I know adults wouldn’t “get” Munich because in college one day I stood in front of the class to do a presentation on a volunteer organization. I chose the Royal Canadian Legion. I told a story about a man in a red plaid lumberjack shirt wanting to join. The guy in the blue legion blazer taking membership was frustrated: “…What? If you weren’t in the navy, the army or the RCAF, then what the heck were you in?” The triumphant reply: “I was in the Luftwaffe!” (German air force) From the front of the class, at the punchline, I watched as half the faces instantly contorted in mirth… while the other half stayed blank. Until that moment, I wouldn’t have known college students were that uninformed. I had thought that regular boys and girls, not just nerds, go through a phase of being interested in WWII and how our parents, who would have known the horror of war from WWI, got themselves into yet another war.
Hence I will only talk about something as important as world peace with smart folks like Phillip, in that bar on Main Street. Because otherwise for any “country in today’s news” by the time I’ve finished explaining history, and basic human nature, such as at Munich, I am too tired out to start discussing the current topic.
A few weeks ago I was in my Member of Parliament’s office, chatting with one of the sensible helpers.
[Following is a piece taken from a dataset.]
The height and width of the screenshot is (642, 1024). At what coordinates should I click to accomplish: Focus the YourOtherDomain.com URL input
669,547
Call us delicate liberals, but we both looked stunned at the memory as we confessed to each other, “I never would have predicted that Canada would leave all those translators behind…” (to be killed) I was comforted that I was not the only nerd to fail to predict how regular Canadians would behave.
When I say nerds “don’t care” about the crowd I mean this partly because they are genuinely oblivious, like the absent minded professor who doesn’t know his colours clash, and partly because they are mentally independent. One of my favourite web essayists is computer millionaire Paul Graham. The oft-repeated theme of his essays is that nerds value substance over style. They don’t respect “pointy haired bosses” or those who put on a confident body language in their three piece suits. In a software company, even senior executives are likely to wear jeans and T-shirts. Steve Jobs wore a turtleneck. Graham notes that in affluent Silicon Valley there are nice restaurants, but none that insist men wear a suit jacket.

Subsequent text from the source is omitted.